→ LA CONSIGNA
Repite completo, sin cambiar una sola palabra, el texto sobre los jóvenes que llegaron a Malvinas.
### SECCIÓN DEL DOCUMENTO
Se cumplen cuatro décadas cuando tres jóvenes desde el mar, el aire, y la tierra, arribaron a las Islas Malvinas para nunca volver a ser los mismos. Aquí, sus historias.
Desde la tierra
Era un típico joven que salía de la adolescencia. Estudiaba para ingresar a la facultad de Ingeniería, pensaba en jugar al fútbol, en su novia y sus amigos y tenía una moto. “A los 20 años te creés inmortal”. Sin embargo, describe a la generación que se crió bajo la dictadura militar como “unos boludos importantes”, ya que “no estábamos preparados para salir a la calle”. Pasó de tener una vida domiciliaria a encontrarse con un arma en la mano y pelear por algo que “no tenés ni idea qué carajo es”.
Fue de un día para el otro. Ingresó a la “colimba” en el ‘81, y salió de baja en marzo del ‘82. Pero en abril lo convocaron de nuevo. Los reunió el segundo jefe del Regimiento 7 de La Plata y les comentó que al día siguiente irían para Malvinas. En menos de 48 horas ya estaba viajando a las Islas, y lo único que tenía en el bolsillo era algo de dinero.
Llegaron a Malvinas en avión un 15 de abril por la madrugada. Estaba lloviendo “copiosamente” y el clima era “terrible”. Pasaron la noche en el aeropuerto ya que no tenían destino, sólo tenían un bolsón porta equipo y el armamento, y se taparon con ponchos “muy precarios” para la lluvia. Estuvieron apoyados el uno contra el otro y prácticamente no durmieron, hasta que al otro día les dieron el destino donde iban a estar en toda la guerra.
######
### INFORMACIÓN PROPORCIONADA
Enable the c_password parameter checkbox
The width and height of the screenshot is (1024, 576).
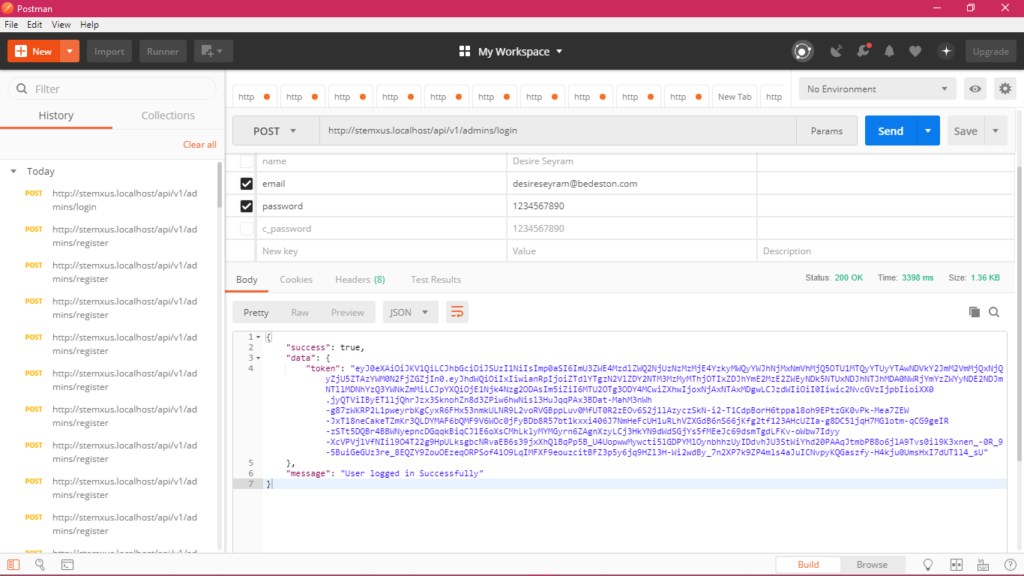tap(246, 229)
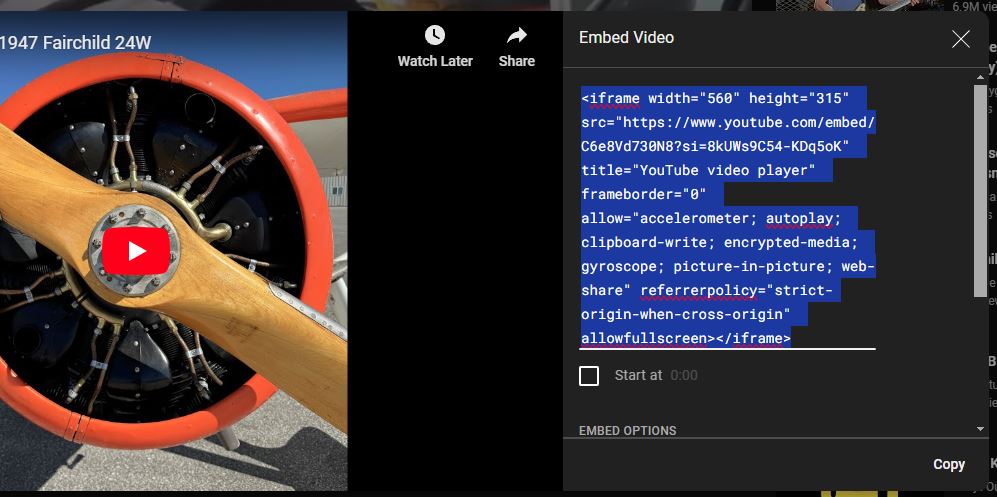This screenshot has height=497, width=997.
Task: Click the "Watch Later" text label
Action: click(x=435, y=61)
######
### INFORMACIÓN PROPORCIONADA
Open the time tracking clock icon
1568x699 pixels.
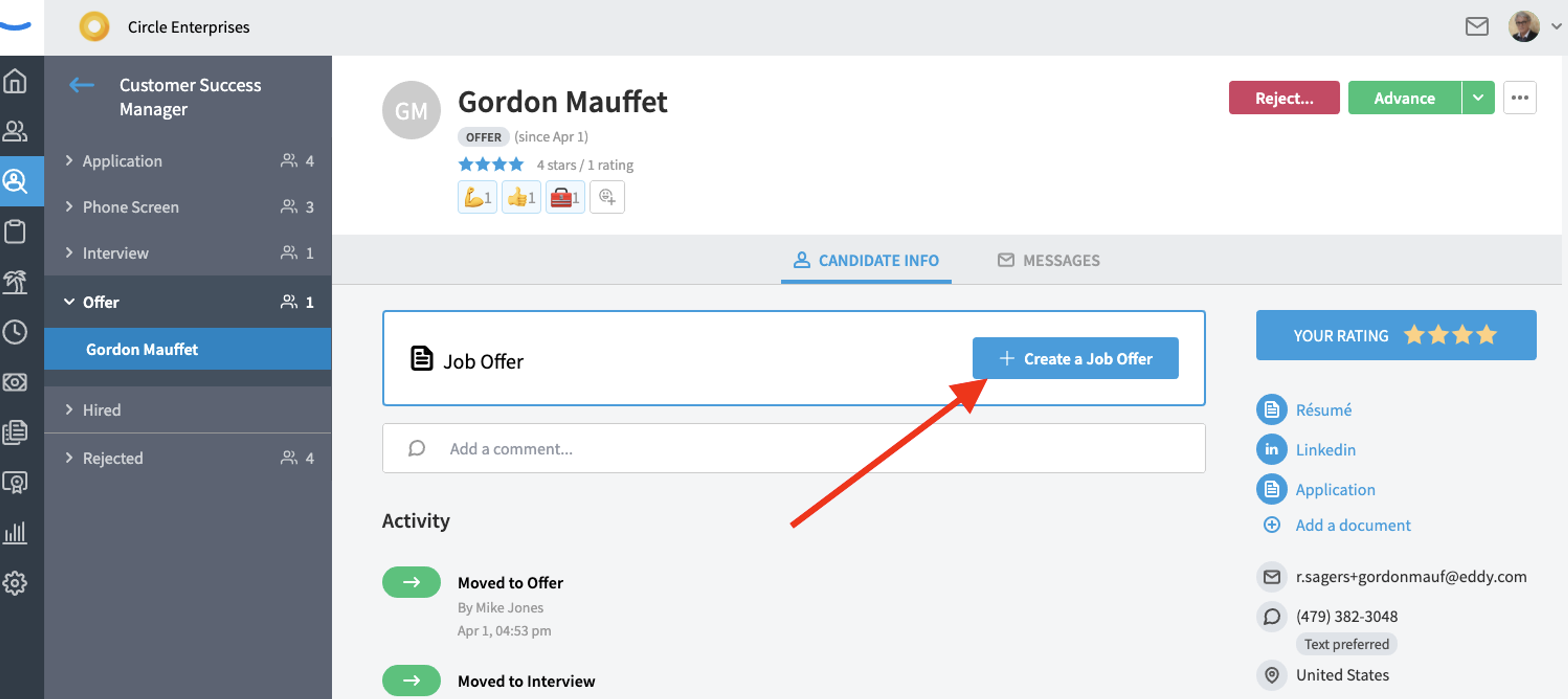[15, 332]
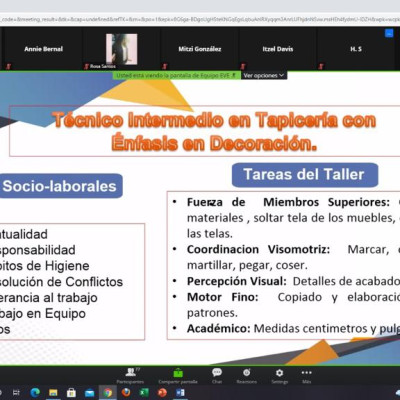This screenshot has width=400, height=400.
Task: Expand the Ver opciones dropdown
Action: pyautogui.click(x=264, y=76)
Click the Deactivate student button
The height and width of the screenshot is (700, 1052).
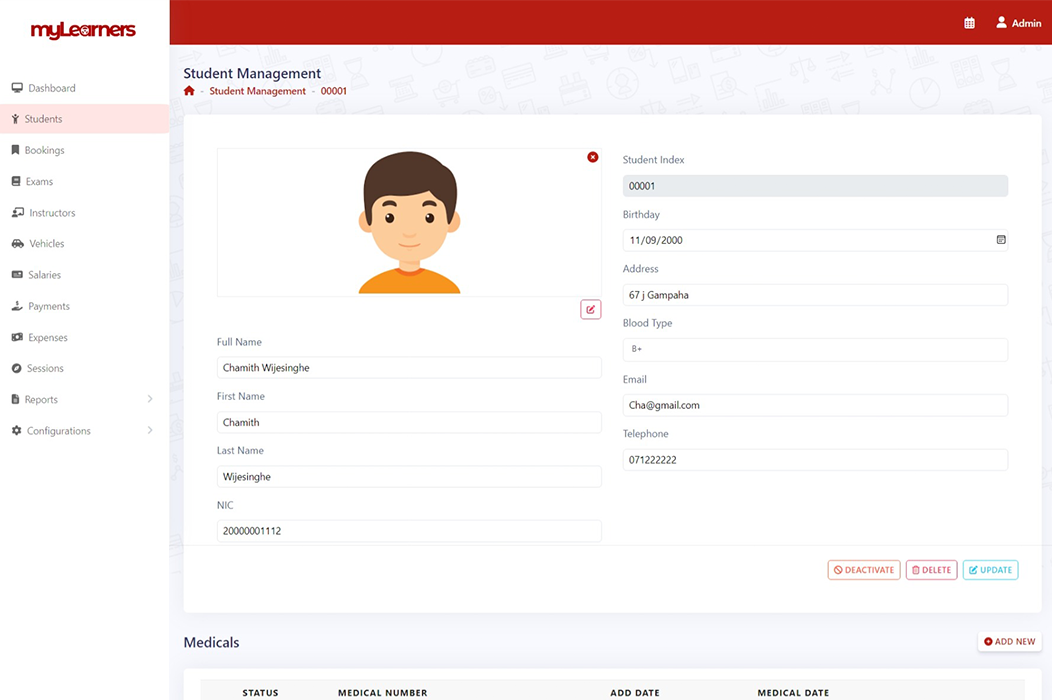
######
→ RESPUESTA COMPLETA
Se cumplen cuatro décadas cuando tres jóvenes desde el mar, el aire, y la tierra, arribaron a las Islas Malvinas para nunca volver a ser los mismos. Aquí, sus historias.
Desde la tierra
Era un típico joven que salía de la adolescencia. Estudiaba para ingresar a la facultad de Ingeniería, pensaba en jugar al fútbol, en su novia y sus amigos y tenía una moto. “A los 20 años te creés inmortal”. Sin embargo, describe a la generación que se crió bajo la dictadura militar como “unos boludos importantes”, ya que “no estábamos preparados para salir a la calle”. Pasó de tener una vida domiciliaria a encontrarse con un arma en la mano y pelear por algo que “no tenés ni idea qué carajo es”.
Fue de un día para el otro. Ingresó a la “colimba” en el ‘81, y salió de baja en marzo del ‘82. Pero en abril lo convocaron de nuevo. Los reunió el segundo jefe del Regimiento 7 de La Plata y les comentó que al día siguiente irían para Malvinas. En menos de 48 horas ya estaba viajando a las Islas, y lo único que tenía en el bolsillo era algo de dinero.
Llegaron a Malvinas en avión un 15 de abril por la madrugada. Estaba lloviendo “copiosamente” y el clima era “terrible”. Pasaron la noche en el aeropuerto ya que no tenían destino, sólo tenían un bolsón porta equipo y el armamento, y se taparon con ponchos “muy precarios” para la lluvia. Estuvieron apoyados el uno contra el otro y prácticamente no durmieron, hasta que al otro día les dieron el destino donde iban a estar en toda la guerra.